Supplied data
☆ ☆ ☆ ☆ ☆ ☆ ☆
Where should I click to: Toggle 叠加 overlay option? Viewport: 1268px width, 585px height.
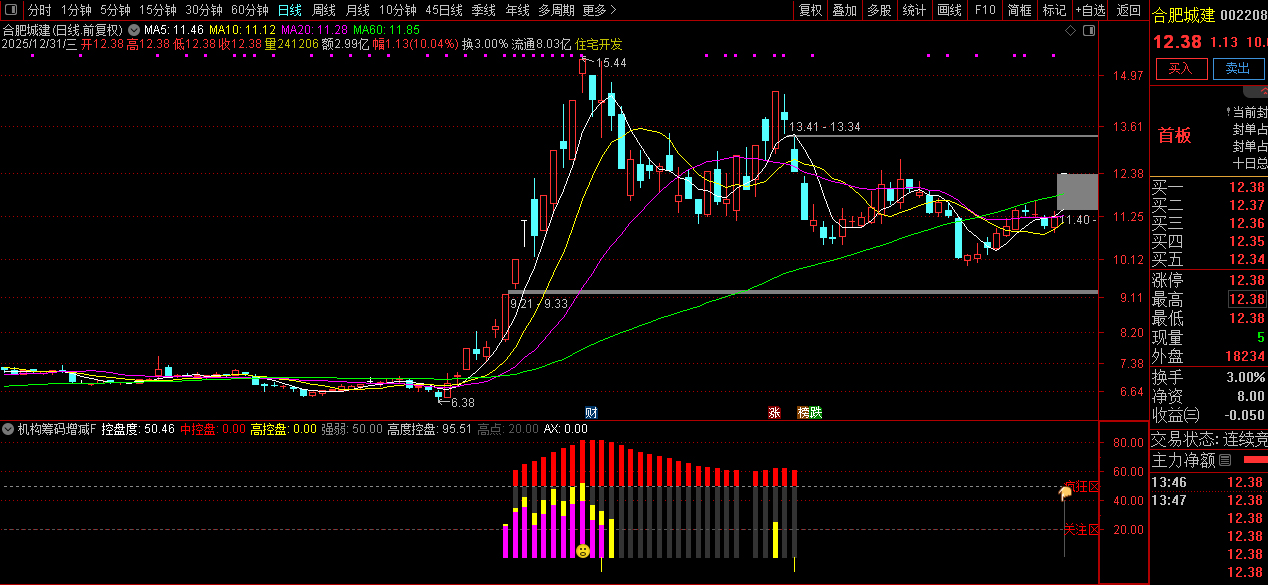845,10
☆ ☆ ☆ ☆ ☆ ☆ ☆
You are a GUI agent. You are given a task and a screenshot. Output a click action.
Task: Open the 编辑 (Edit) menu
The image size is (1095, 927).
☆ ☆ ☆ ☆ ☆ ☆ ☆
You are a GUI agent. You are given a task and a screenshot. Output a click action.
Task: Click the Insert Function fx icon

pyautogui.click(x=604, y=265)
☆ ☆ ☆ ☆ ☆ ☆ ☆
Restate word for word the entries above from the line with "Task: Open the 编辑 (Edit) menu" through the line with "The image size is (1095, 927).", inclusive, leaving out everything else.

Solution to this problem
Task: Open the 编辑 (Edit) menu
The image size is (1095, 927).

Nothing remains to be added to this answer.